Start of Article

Log flume at Busch Gardens Williamsburg

Le Scoot is a log flume ride at Busch Gardens Williamsburg located in the New France area. It is themed after mountains and a saw mill.

== Ride experience ==
Once seated in the "logs", riders are taken up a conveyor belt lift hill. Part of the hill loops underneath another part of the ride. At the top, the log descends a small drop and takes a sharp turn, intertwining with InvadR's lift hill. When passing by treetops, the chute the ride is in expands (although rails keep the log on-track) to give the illusion the log is in a pond. A conveyor belt then brings the log up a few feet and takes a steep, tall drop. After passing more rails, the log takes a turn near a sawmill narrowly dodged by Alpengeist. Once in the sawmill, another small conveyor belt takes the logs up a few feet. The log then takes its largest plunge over a large pool of water. A last, small hill takes the logs on a sharp turn extremely close to Alpengeist's zero-g roll.

==History and operation==
The ride opened in 1975 when Busch Gardens first opened. The 450,000 gallons of water in the log flume are treated to maintain the water quality of a swimming pool. There was media speculation in 2006 that the ride would be replaced in favor of a new roller coaster; the log flume's 120 ft drop was considered to be less appealing than a modern roller coaster. Renovations in 2015 added a computerized control system, replaced fiberglass portions of the ride, and treated the ride's steels structure.

End of Article
Start of Extracted data

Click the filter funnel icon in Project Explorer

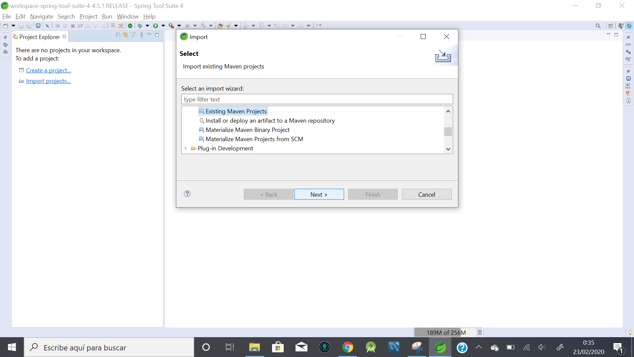[x=133, y=35]
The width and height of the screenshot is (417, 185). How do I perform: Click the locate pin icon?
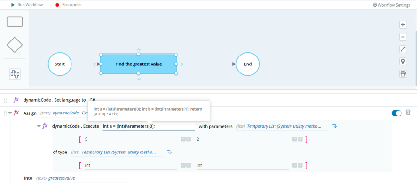[x=403, y=62]
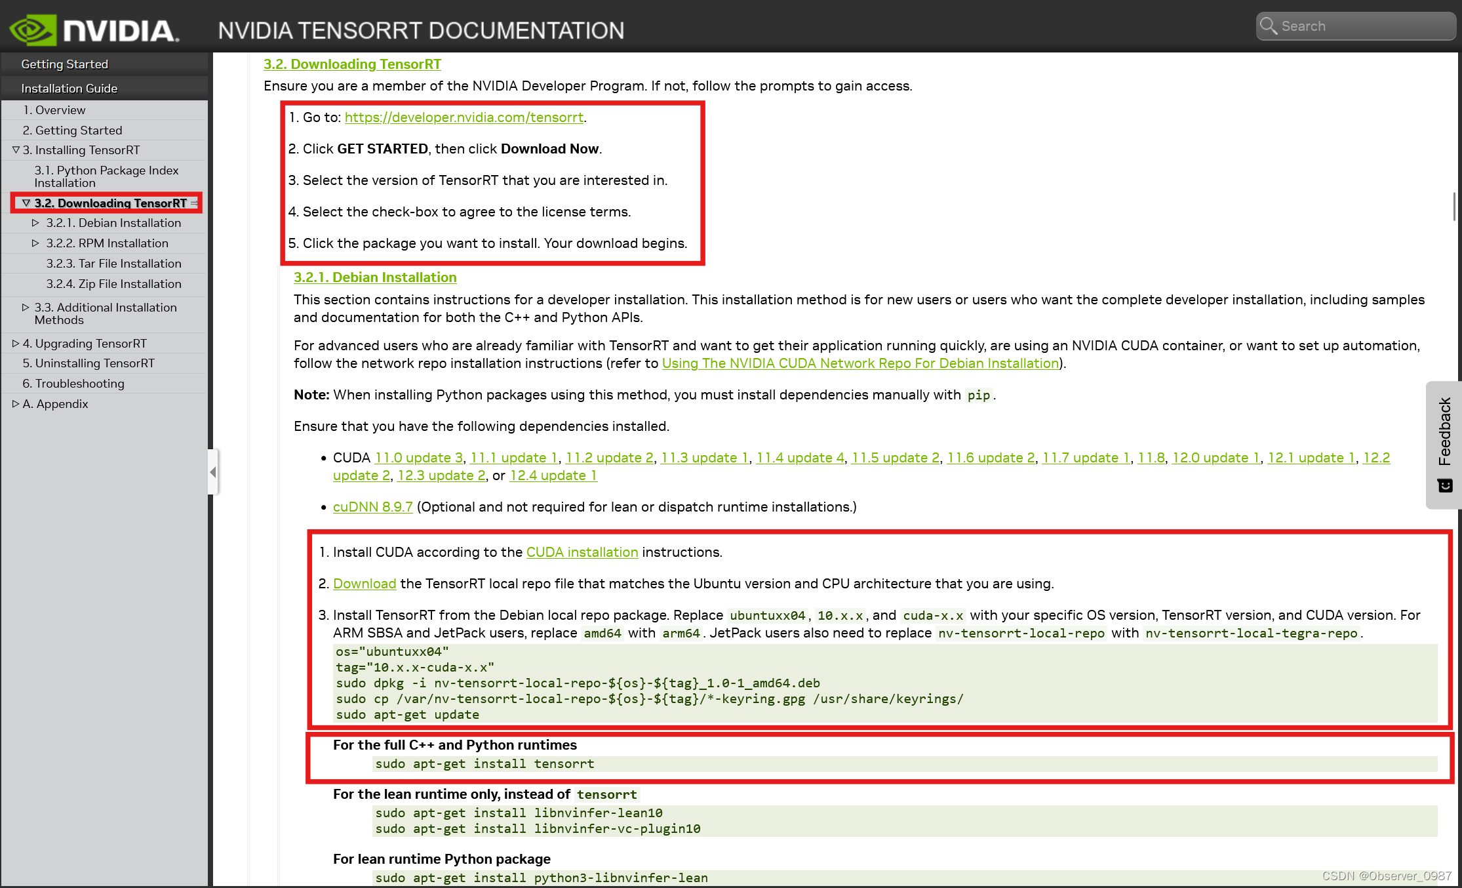Expand the 3.2.1. Debian Installation arrow
The width and height of the screenshot is (1462, 888).
[35, 223]
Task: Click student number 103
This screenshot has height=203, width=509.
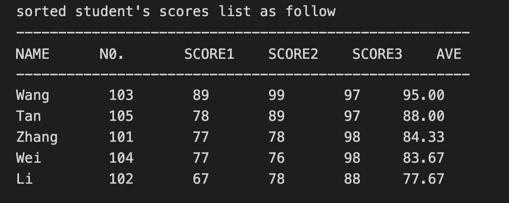Action: 121,95

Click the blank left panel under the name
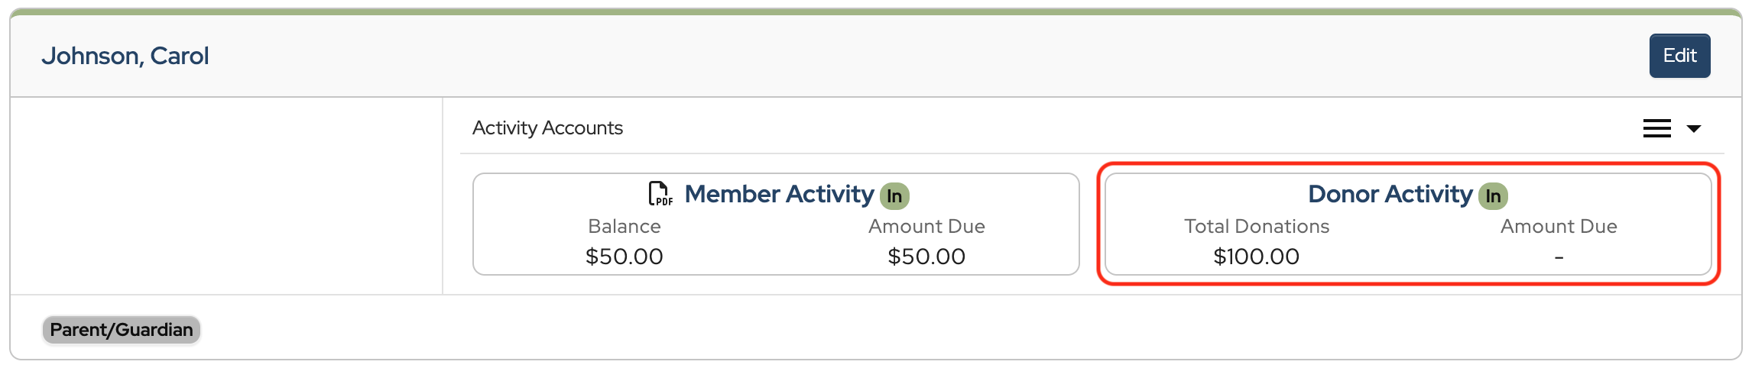[x=226, y=195]
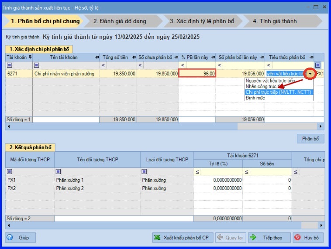Edit the % PB lần này field

(x=197, y=74)
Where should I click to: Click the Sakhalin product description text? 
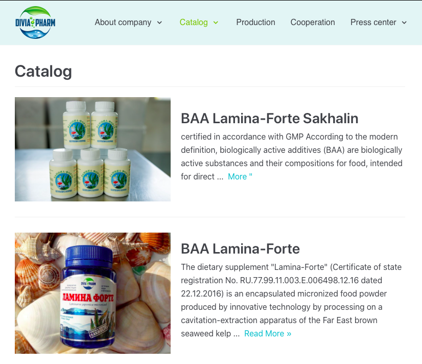pos(292,156)
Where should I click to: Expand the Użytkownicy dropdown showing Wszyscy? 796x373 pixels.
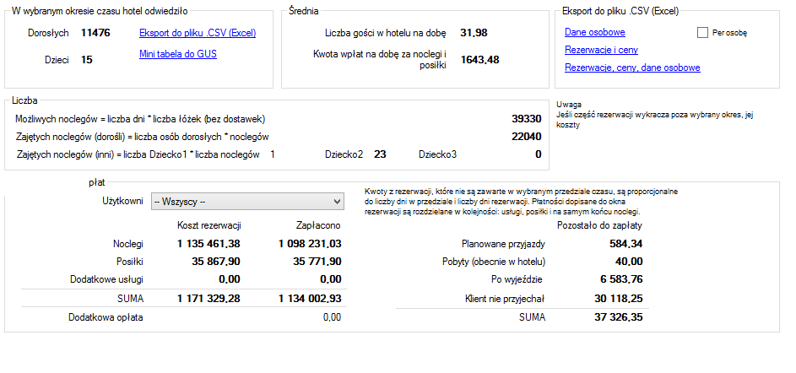coord(334,202)
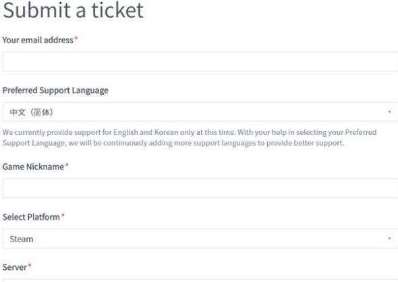
Task: Click the Server label
Action: coord(15,267)
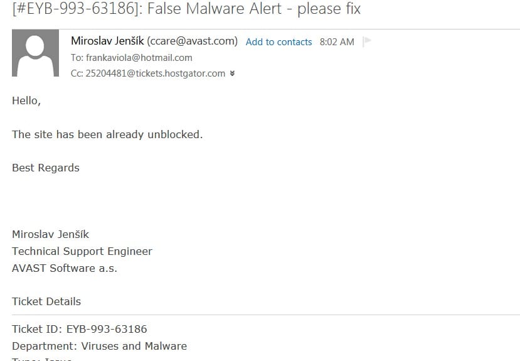
Task: Expand recipient details chevron beside the Cc address
Action: tap(232, 73)
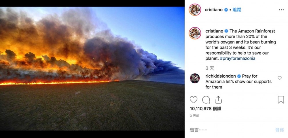This screenshot has height=138, width=288.
Task: Share the post via the share arrow icon
Action: pyautogui.click(x=218, y=100)
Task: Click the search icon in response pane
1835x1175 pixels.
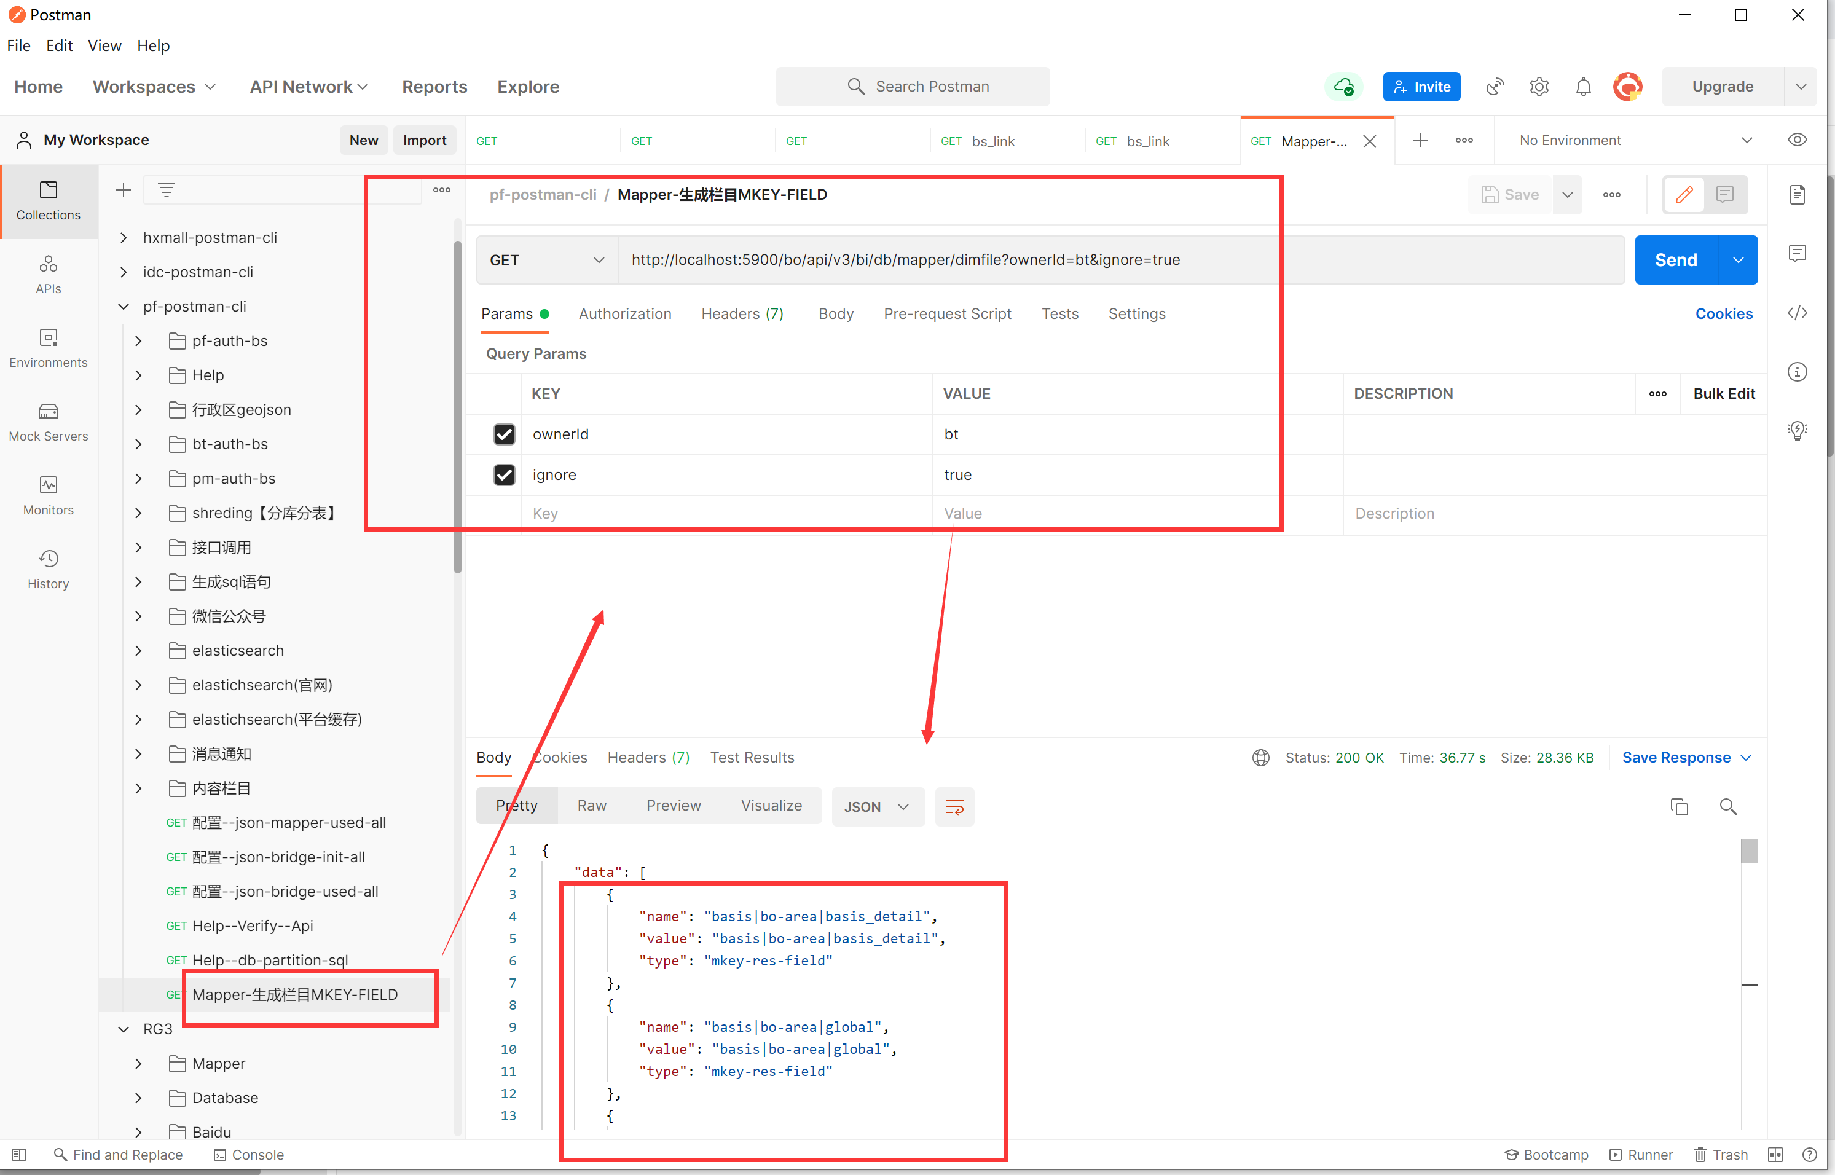Action: [1728, 806]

End of Extracted data

** Task to complete **
Duplicate the log flume article from "Log flume at" up to and including "a saw mill.".

** Final answer **
Log flume at Busch Gardens Williamsburg

Le Scoot is a log flume ride at Busch Gardens Williamsburg located in the New France area. It is themed after mountains and a saw mill.